Using the exposed methods, threat actors could access or modify TikTok users’ private information or perform authenticated HTTP requests.
In short, attackers who would’ve managed to exploit this vulnerability successfully could’ve easily:
- retrieved the users’ authentication tokens (by triggering a request to a server under their control and logging the cookie and the request headers)
Now patched, not exploited in attacks
The security vulnerability, tracked as CVE-2022-28799, is now patched since the release of TikTok version 23.7.3, published less than a month after Microsoft’s initial disclosure.
Microsoft says it has not yet found evidence of CVE-2022-28799 being exploited in the wild.
TikTok users can defend against similar issues by not clicking links from untrusted sources, keeping their apps up to date, only installing apps from official sources, and reporting any strange app behavior as soon as possible.

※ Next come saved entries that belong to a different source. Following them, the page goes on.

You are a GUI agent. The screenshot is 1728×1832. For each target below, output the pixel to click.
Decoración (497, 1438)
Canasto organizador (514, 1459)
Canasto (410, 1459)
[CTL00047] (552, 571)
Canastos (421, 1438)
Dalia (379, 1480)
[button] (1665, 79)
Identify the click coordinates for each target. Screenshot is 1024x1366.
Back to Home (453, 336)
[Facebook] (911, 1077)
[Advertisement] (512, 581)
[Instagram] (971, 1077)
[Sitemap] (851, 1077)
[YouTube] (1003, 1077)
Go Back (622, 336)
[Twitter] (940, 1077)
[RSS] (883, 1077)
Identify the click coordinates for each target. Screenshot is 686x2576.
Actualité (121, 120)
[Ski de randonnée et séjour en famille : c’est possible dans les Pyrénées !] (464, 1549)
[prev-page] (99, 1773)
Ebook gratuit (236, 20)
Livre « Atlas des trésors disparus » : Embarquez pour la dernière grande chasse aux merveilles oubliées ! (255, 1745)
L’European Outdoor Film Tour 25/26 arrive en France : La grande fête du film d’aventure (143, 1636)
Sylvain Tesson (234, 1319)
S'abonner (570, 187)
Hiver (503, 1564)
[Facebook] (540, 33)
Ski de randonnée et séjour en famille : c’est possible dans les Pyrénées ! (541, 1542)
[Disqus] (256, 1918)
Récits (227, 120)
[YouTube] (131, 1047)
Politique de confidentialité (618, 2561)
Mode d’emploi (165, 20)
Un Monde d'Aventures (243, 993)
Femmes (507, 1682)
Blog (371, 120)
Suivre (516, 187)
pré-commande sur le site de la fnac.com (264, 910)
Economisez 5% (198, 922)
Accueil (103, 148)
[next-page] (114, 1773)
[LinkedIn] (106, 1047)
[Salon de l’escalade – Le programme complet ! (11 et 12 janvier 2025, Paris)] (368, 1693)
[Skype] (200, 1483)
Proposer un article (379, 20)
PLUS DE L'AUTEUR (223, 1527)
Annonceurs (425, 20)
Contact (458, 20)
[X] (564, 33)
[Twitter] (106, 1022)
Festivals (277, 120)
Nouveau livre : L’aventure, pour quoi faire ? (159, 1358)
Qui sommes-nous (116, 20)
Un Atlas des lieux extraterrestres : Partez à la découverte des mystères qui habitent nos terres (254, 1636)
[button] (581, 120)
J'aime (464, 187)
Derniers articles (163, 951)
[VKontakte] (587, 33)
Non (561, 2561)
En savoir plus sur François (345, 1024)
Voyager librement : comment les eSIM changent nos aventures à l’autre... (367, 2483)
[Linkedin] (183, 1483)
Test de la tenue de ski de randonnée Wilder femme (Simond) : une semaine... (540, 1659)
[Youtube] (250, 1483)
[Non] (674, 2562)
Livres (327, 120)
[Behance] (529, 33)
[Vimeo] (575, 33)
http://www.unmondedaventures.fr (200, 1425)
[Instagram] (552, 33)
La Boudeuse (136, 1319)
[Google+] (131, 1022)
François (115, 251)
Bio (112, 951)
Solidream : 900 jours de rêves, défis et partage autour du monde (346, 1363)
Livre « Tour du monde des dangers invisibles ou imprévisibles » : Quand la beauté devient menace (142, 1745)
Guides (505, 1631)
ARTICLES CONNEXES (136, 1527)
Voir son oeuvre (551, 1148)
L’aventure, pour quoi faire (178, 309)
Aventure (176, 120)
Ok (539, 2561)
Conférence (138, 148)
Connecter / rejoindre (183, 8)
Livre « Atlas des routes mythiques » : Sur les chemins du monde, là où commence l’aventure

Additional information on how this vulnerability could have been used in attacks for account takeover can be found in Microsoft’s report.
In November 2020, TikTok fixed vulnerabilities that enabled threat actors to quickly hijack the accounts of users who signed up via third-party apps.
The company has also addressed other security flaws that could have allowed attackers to steal users’ personal information or hijack their accounts to manipulate videos.
According to its Google Play Store entry, TikTok’s Android app has over 1 billion installs. Based on Sensor Tower Store Intelligence estimates, the mobile app has already crossed the 2 billion installs mark on all platforms since April 2020.